My father mails me a package of VHS tapes, slipping The Hunger in-between The Secret Garden and National Velvet. For my mother, I pretend to appreciate Shirley Temple, but I am no Pollyanna.
Dracula, Psycho, Rosemary’s Baby, The Exorcist, Carrie, The Omen, Poltergeist, Whatever Happened to Baby Jane?, The Bad Seed, Village of the Damned, Children of the Corn, Agnes of God, The Shining, Jaws…we’d watched them all before I was twelve years old.
I mention before dinner that I’m not very hungry. My stepfather piles twice as much food as normal onto a plate and shoves it at me. “Don’t leave the table until it’s clean.” Five hours later I sit staring at pork chops, green beans, and mashed potatoes. My mother walks by, shrugs, and whispers, “I just don’t want to fight.”
My great uncle is a truck driver. He likes to brag about how he once hauled the mechanical shark used in the movie Jaws cross-country. He is also known for sudden, abusive verbal outbursts. When he does this in public, and brandishes a gun, he gets institutionalized for a while.
After dinner my stepfather throws my brother across the kitchen. As he draws back his fist, I leap between them and say, “Go ahead. But if you hit me, you’re gonna have to kill me. Because as soon as I’m able, I’m calling the police.” A look of shock. The slap of the screen door. The grinding of gravel as his truck spins from the driveway. I am frightened because I don’t know where that voice came from, and because of how cold I feel inside.
In the midst of a fight, my mother says, “Sometimes I think I’ve created a monster.” And I reply, “What can I say? Children learn by example.”
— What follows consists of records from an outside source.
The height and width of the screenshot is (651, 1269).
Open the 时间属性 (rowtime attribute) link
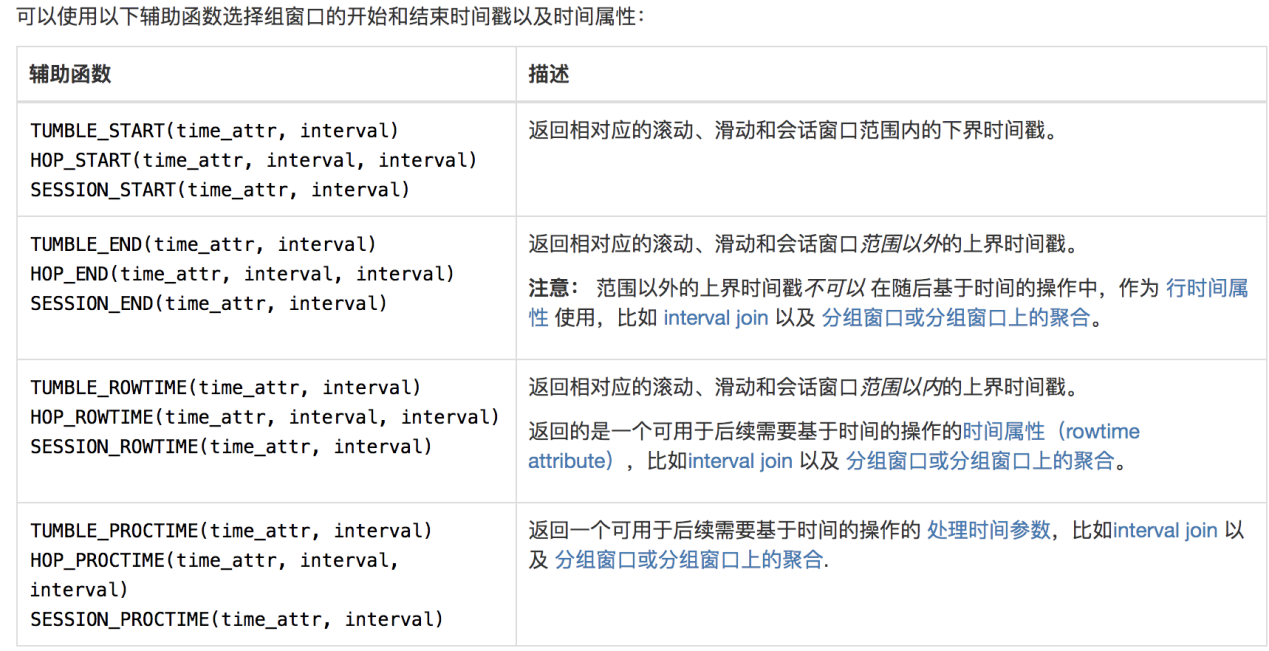point(1050,432)
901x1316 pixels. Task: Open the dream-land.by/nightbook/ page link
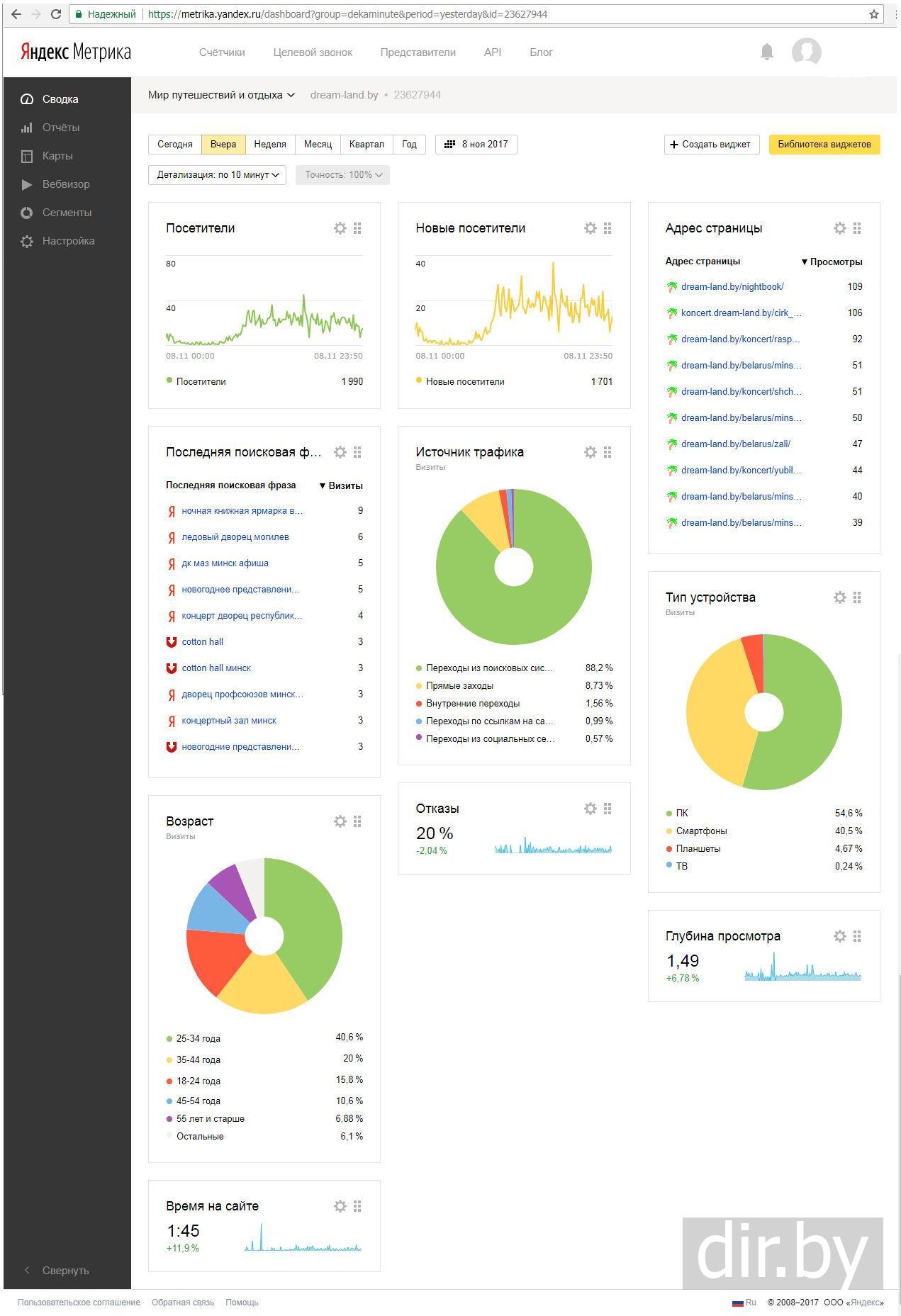coord(732,287)
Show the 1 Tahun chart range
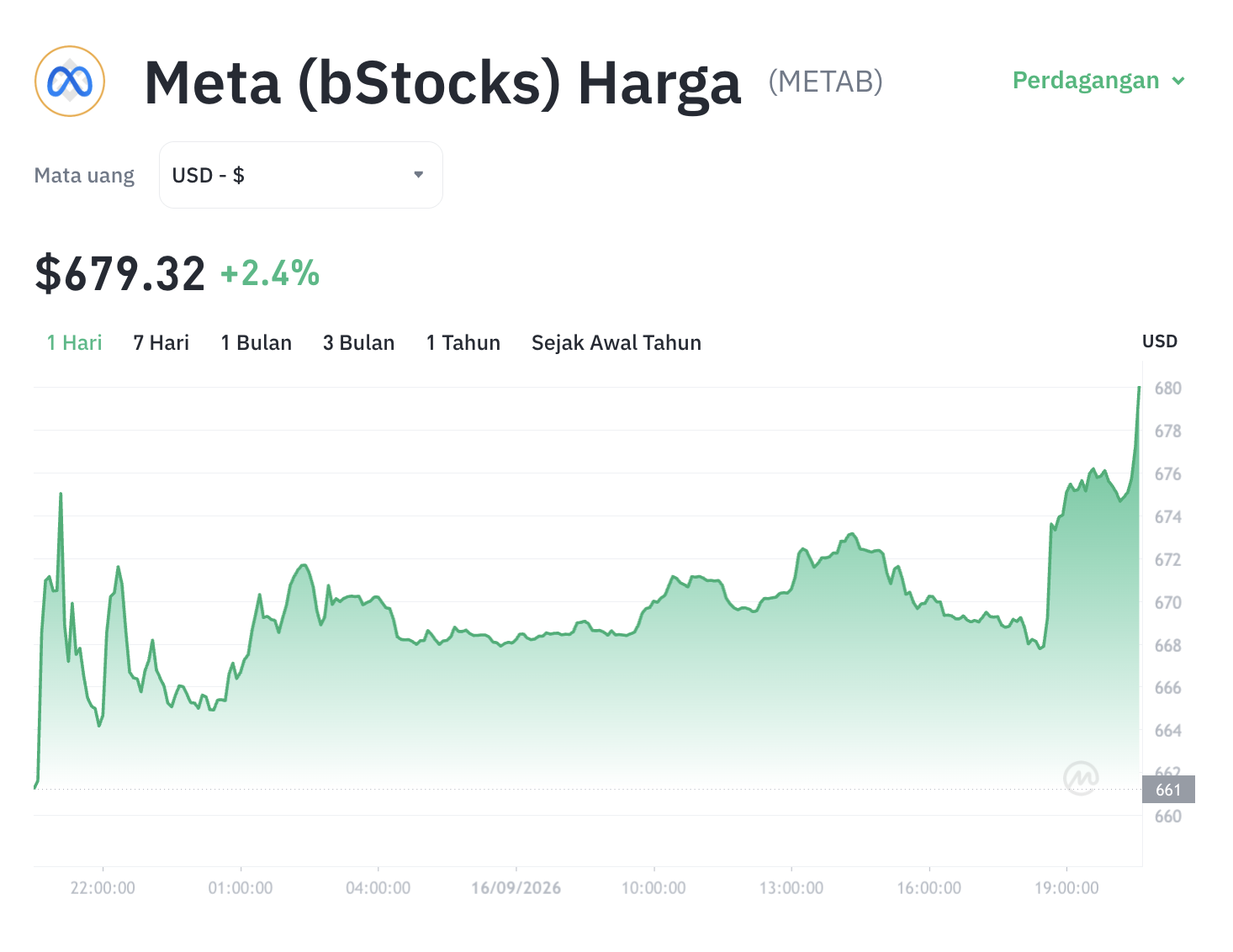This screenshot has width=1233, height=952. pyautogui.click(x=463, y=343)
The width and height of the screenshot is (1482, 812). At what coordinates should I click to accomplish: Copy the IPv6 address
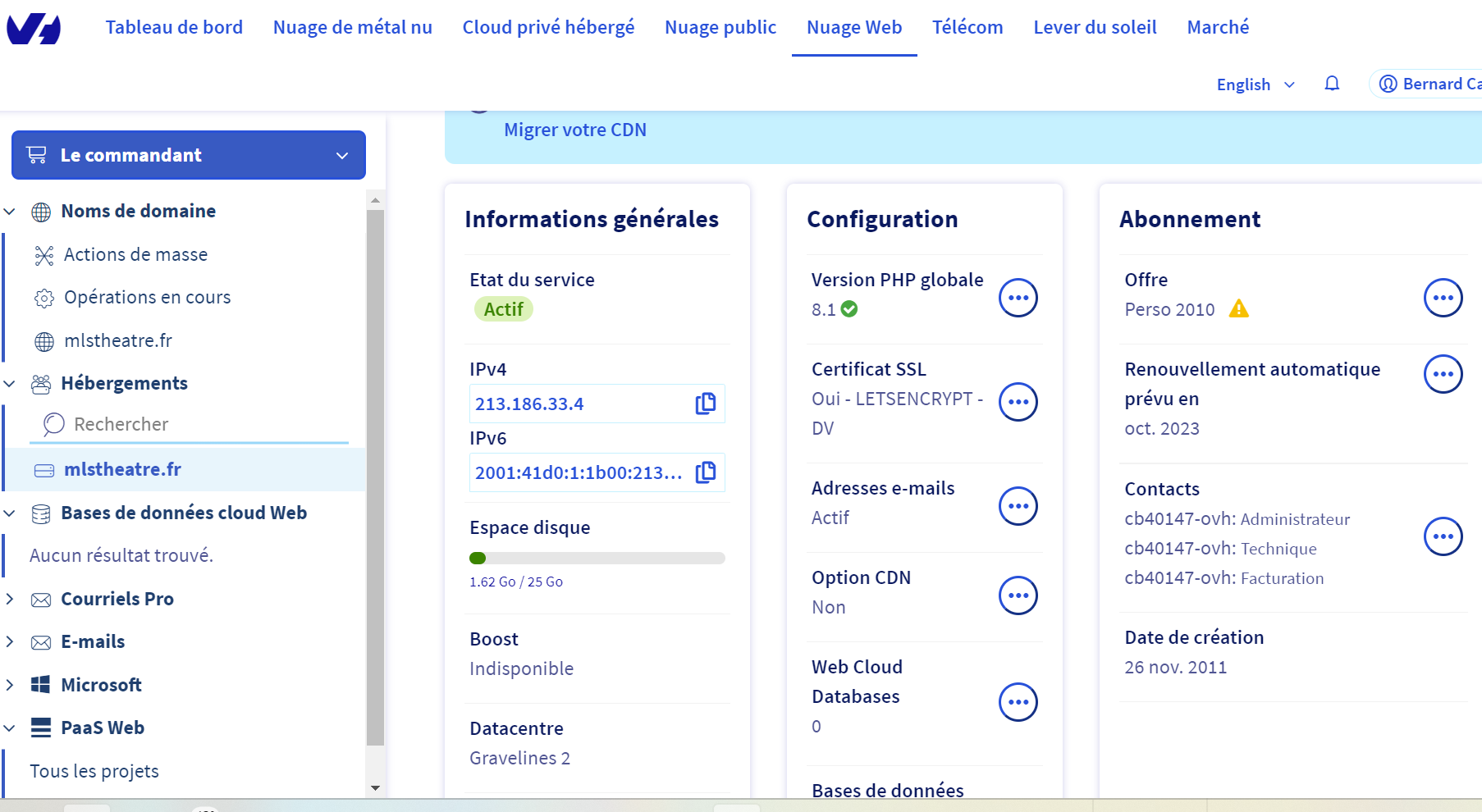706,472
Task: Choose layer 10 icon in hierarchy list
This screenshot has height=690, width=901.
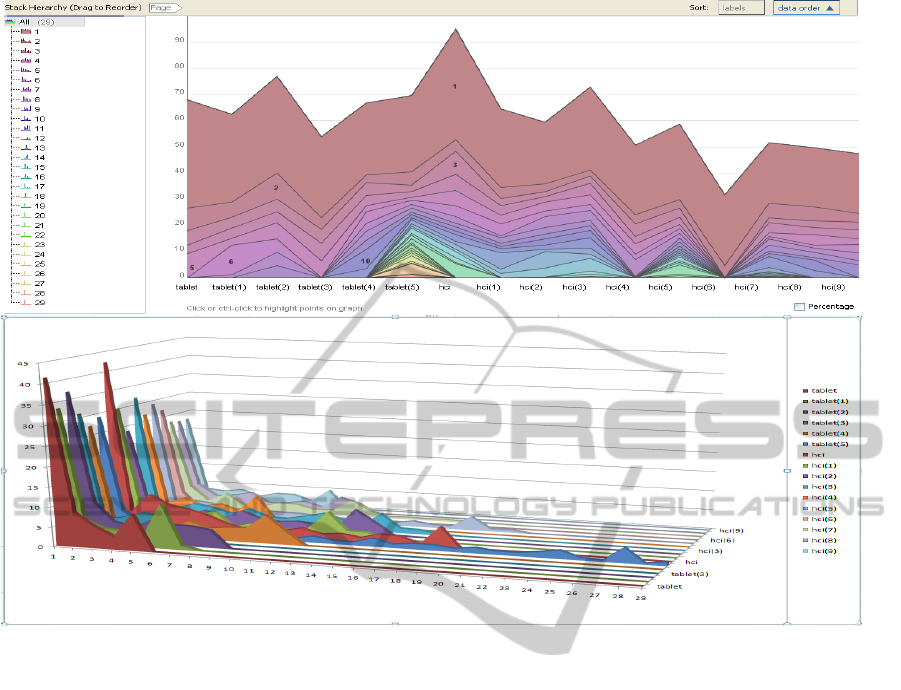Action: (x=26, y=119)
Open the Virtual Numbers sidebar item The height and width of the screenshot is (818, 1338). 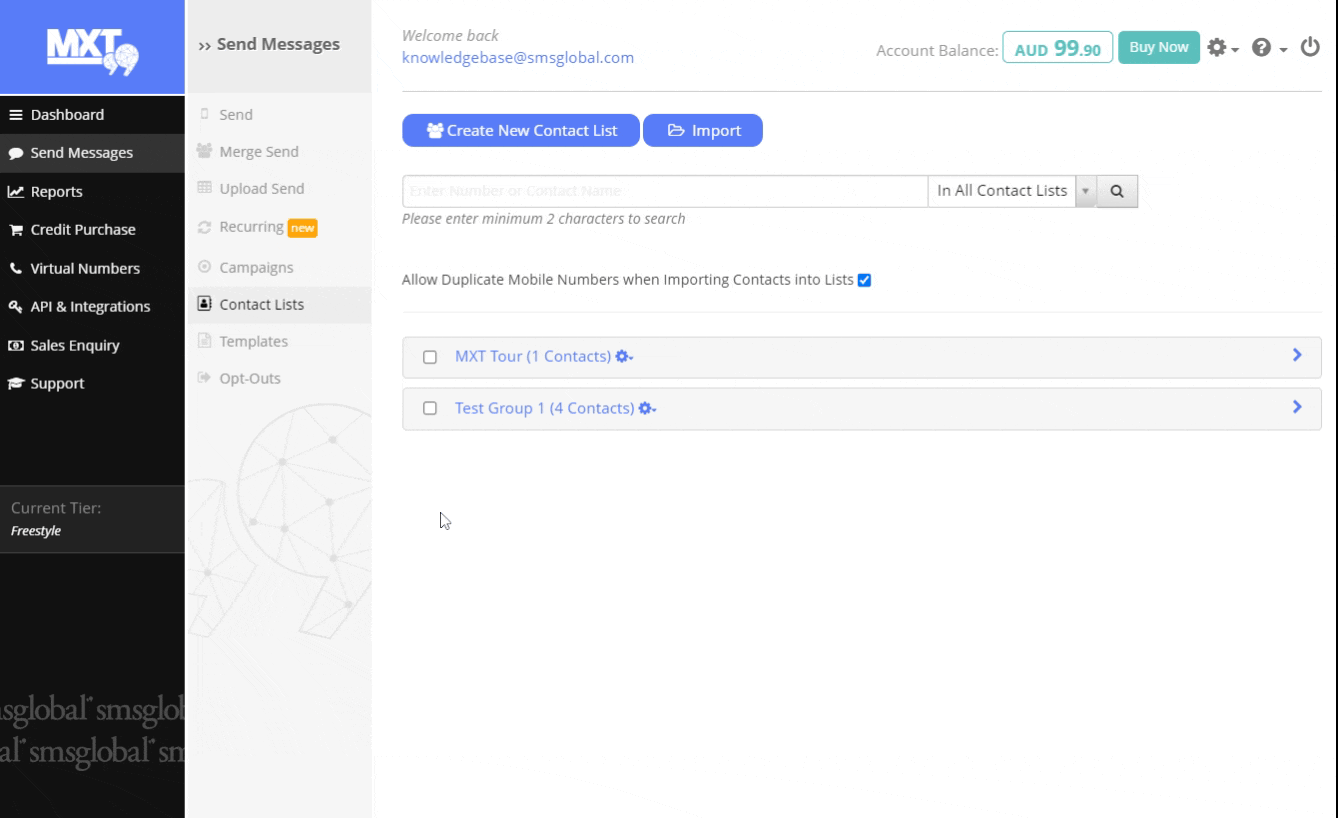84,269
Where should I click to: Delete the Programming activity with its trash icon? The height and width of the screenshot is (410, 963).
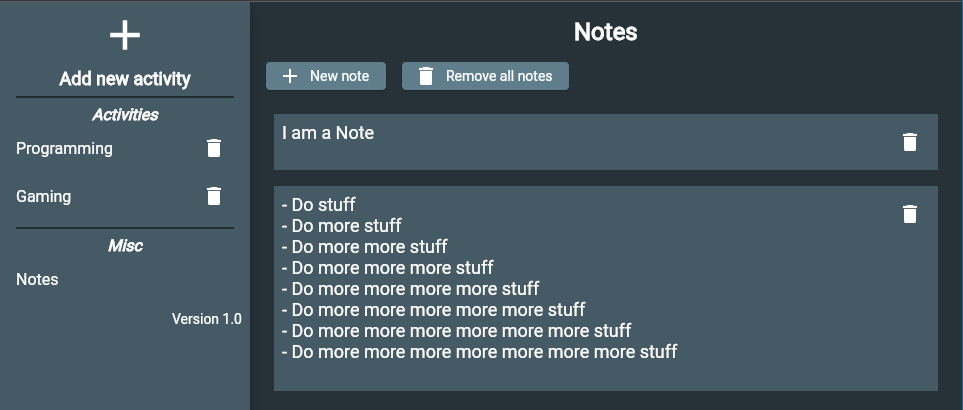click(214, 149)
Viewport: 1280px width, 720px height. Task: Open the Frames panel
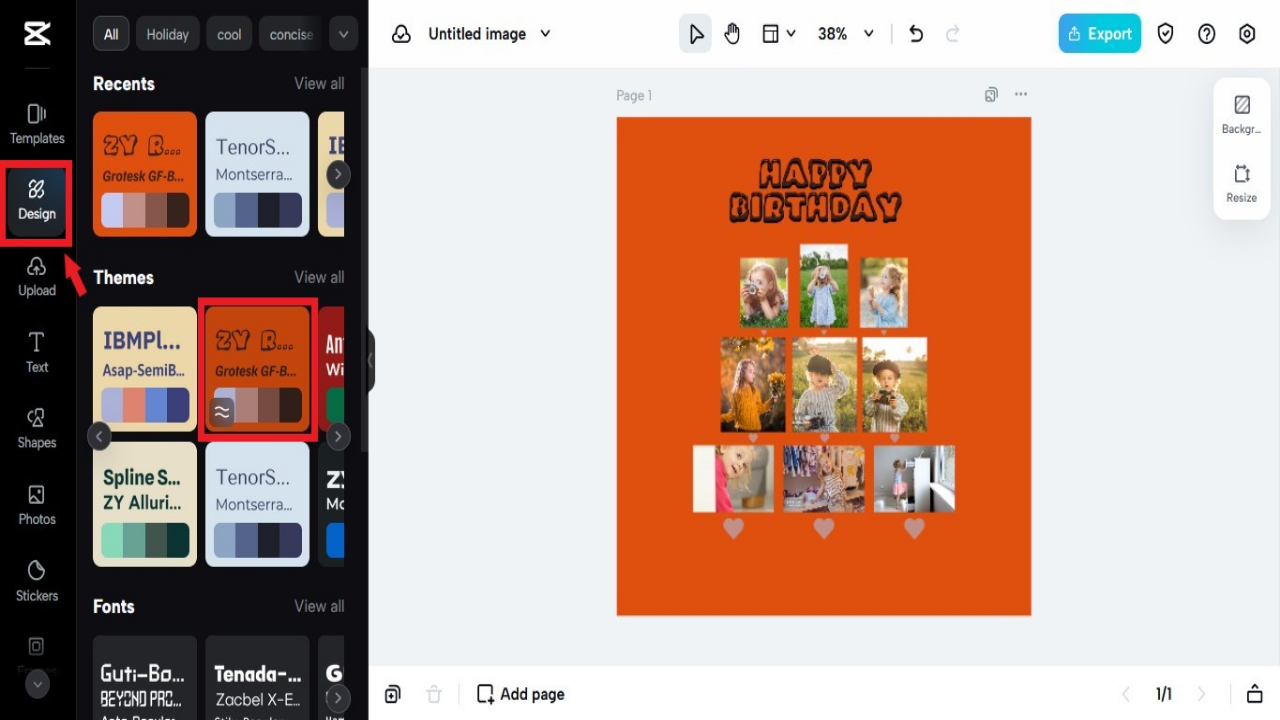36,650
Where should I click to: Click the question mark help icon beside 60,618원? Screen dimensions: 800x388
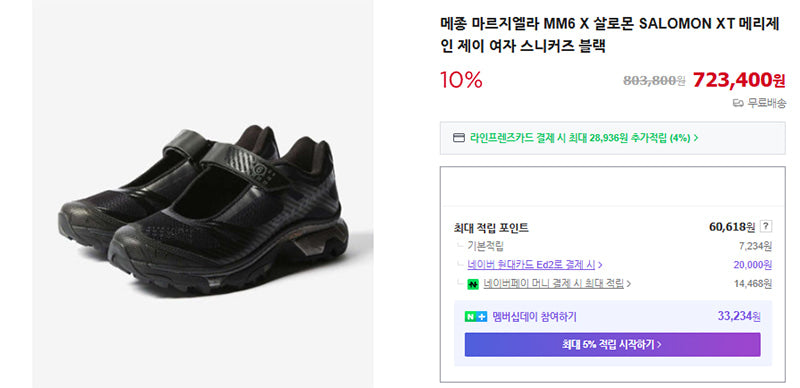tap(765, 226)
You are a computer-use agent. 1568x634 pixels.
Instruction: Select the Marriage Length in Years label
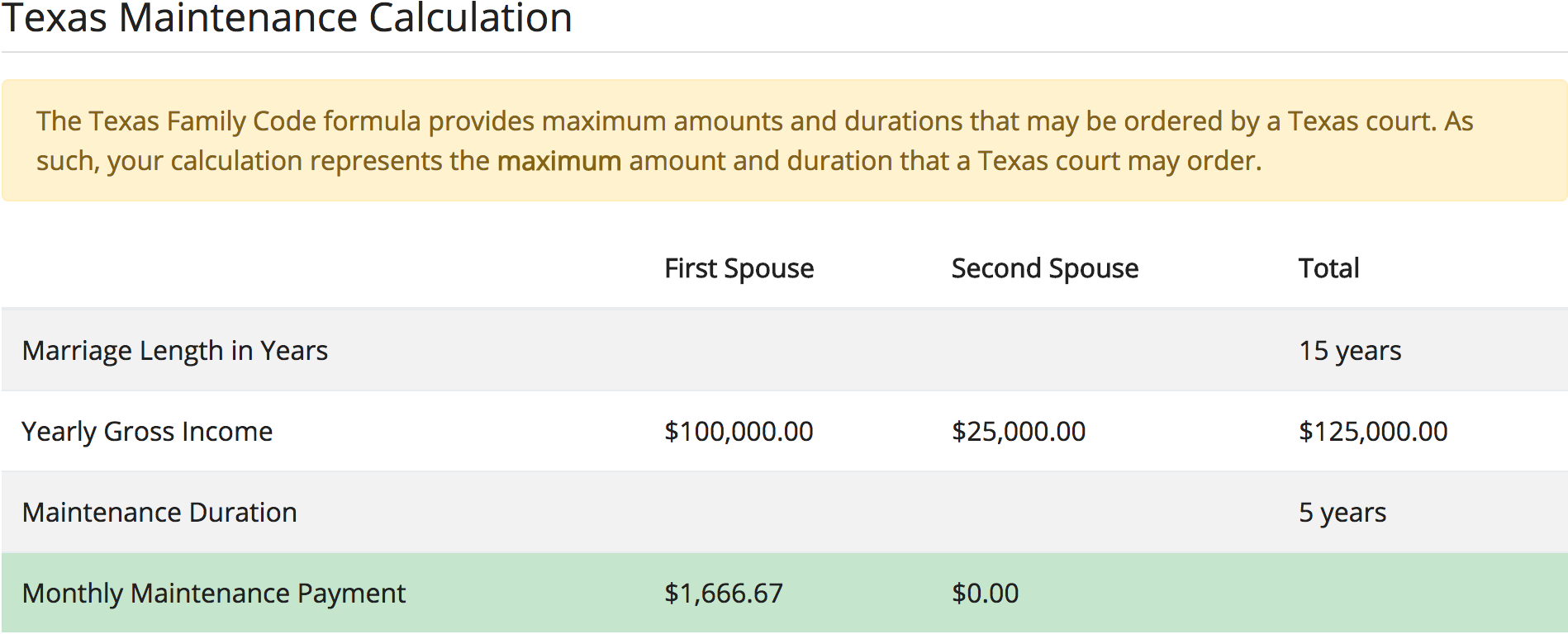coord(175,351)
I work two summer jobs. Many nights, after I close at Pizza Hut, I drive out to my grandparents’ house and swim in their pool. At two a.m., as I dive into the darkened deep-end, I imagine myself swimming away from Jaws.
In my early twenties, a couple years after my father’s death, I find work as a nanny. Per their parents’ instructions, the children I care for eat organic, sugar-free snacks. They are not allowed to watch television. I strap them into helmets and knee-pads required for bike riding.
I am the manager of a library. I have an office. A desk. Business cards. Employees. My friend Kahlil, who’s a poet, comes from New York to visit, give a reading, and lead writing workshops for young people. I am thirty-one years old, just six months his elder. Kahlil shakes his head, looks me straight in the eye, and asks, “Melba, how does it feel to be a grownup?”
The shark as metaphor is problematic. Unless the shark represents fear itself.
When parents complain that the film version of Maurice Sendak’s classic Where the Wild Things Are is too frightening for children, Sendak tells them to “go to hell.”
During “shark week” on the Discovery Channel, I learn that scientists have discovered that Great White sharks breach as they hunt for seal. Approaching their nimble targets at speeds up to 25 miles per hour, the 20-foot predators launch themselves 10 to 15 feet out of the water when they strike.
In restaurants, I sit with my back to the wall.
“When you came in the air went out. And every shadow filled up with doubt…” True Blood’s theme song gets stuck in my head, and I think of my father. How he would have loved Lafayette.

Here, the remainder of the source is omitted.